Energy prices often attract disproportionate attention from news media commentators, policymakers and academics. The importance of oil for the global economy’s health became notable following the first oil crisis in 1973, which showed how politicized the subject had become. Nearly 50 years later, in a statement by the White House on October 18, 2022, high prices at the pump were labeled “Putin’s Price Hike,” even though it distorted a much more complicated reality. Energy is more than oil. Today’s energy crisis has seen price increases for all major fuels for multiple reasons and starting long before the invasion of Ukraine.

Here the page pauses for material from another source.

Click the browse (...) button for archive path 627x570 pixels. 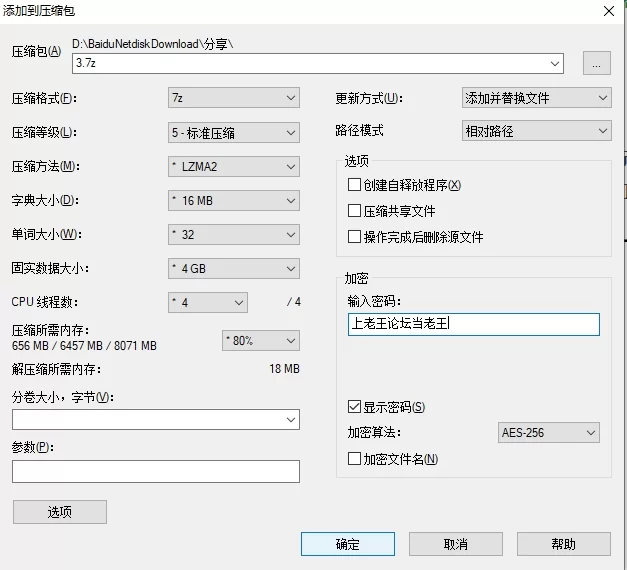[596, 63]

Energy prices started to increase significantly from mid-2021. As governments and central banks worldwide announced emergency packages and generous growth-stimulating policies, and as the global economy gradually recovered from the major blow of Covid-19, demand for energy – for transport and industrial use alike – received a significant boost.
Energy prices explosion
Meanwhile, supply faced a long list of constraints across all primary fuels – from supply chain bottlenecks partly related to Covid-19 related restrictive rules to voluntary historic production cuts in oil markets courtesy of OPEC+ to investors’ reluctance to finance investments in fossil fuels in the wake of the climate debate. Outages at nuclear power plants of important producers like France, drought in leading hydropower producers like Norway, and of course, the geopolitical shock of the war in Ukraine, which significantly disrupted energy trade in Europe and elsewhere, exacerbated the situation.

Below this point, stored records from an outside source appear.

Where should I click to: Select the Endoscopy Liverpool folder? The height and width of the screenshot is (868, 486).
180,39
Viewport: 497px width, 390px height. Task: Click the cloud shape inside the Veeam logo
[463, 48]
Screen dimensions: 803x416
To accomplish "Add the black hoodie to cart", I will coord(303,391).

Energy prices hit historical highs, particularly European gas prices where Dutch Title Pricing Facility (TTF) hub, the benchmark European gas price, set a record of nearly 340 euros per megawatt-hour (MWh) on August 26, 2022, nearly 11 times the price recorded one year earlier. However, the data clearly indicates that the war in Ukraine amplified an already growing mismatch between energy demand and supply: it is not the one factor that caused it.

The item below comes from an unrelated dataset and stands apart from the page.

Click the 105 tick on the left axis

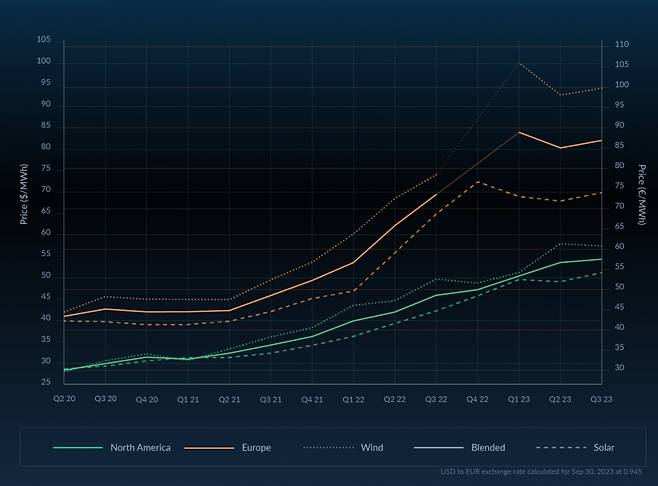[43, 39]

Between the first halves of 2021 and 2022, electricity prices increased by 7, 15, 38, and 57 percent in France, the European Union, Italy and Denmark, respectively. In June 2022, gasoline prices in the United States hit an all-time national high. High energy prices cause social hardship because the expenses for fuels (used for driving or heating) as a share of incomes are much higher for low-income groups than for the relatively wealthy. They also may cause economic problems by disadvantaging energy-intensive industries and regions. However, one of their main economic consequences comes from high energy prices being a powerful driver of higher inflation.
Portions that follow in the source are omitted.